-- Start Data to process --
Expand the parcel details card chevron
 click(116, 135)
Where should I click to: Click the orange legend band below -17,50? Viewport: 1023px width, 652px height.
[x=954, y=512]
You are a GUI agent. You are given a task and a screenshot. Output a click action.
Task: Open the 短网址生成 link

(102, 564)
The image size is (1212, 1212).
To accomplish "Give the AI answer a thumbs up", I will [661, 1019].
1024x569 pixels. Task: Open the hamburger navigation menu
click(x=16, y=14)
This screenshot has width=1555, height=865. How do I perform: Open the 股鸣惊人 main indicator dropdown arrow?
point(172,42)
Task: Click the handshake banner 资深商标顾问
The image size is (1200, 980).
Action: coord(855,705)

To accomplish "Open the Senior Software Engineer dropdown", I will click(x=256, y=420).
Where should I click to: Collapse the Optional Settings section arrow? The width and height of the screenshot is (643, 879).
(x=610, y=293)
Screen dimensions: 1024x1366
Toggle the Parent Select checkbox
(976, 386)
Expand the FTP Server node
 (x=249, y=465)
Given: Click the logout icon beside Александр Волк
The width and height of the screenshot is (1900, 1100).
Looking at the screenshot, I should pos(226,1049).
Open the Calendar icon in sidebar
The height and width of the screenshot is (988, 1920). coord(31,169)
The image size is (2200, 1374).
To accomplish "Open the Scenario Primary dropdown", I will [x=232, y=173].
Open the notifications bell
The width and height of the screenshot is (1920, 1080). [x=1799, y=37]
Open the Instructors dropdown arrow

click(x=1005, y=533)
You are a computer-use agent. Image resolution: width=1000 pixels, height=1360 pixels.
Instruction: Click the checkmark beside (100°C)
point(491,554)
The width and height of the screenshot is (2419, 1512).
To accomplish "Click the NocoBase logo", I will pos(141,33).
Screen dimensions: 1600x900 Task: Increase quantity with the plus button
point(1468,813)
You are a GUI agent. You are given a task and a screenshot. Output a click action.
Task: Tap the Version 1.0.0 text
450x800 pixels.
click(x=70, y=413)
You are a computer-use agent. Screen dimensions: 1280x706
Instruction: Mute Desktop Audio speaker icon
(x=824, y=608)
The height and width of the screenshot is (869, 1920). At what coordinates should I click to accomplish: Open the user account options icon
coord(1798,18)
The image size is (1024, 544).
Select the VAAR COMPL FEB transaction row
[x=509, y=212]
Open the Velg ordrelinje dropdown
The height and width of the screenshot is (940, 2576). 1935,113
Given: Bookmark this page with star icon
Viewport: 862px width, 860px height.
-- End Data to process --
Copy out the listing, starting at the line that contains "Open the notifications bell" and stopping after the line that contains "point(491,554)". Reproduce each line verbatim.

## [Task answer]
Open the notifications bell
The width and height of the screenshot is (1920, 1080). [x=1799, y=37]
Open the Instructors dropdown arrow

click(x=1005, y=533)
You are a computer-use agent. Image resolution: width=1000 pixels, height=1360 pixels.
Instruction: Click the checkmark beside (100°C)
point(491,554)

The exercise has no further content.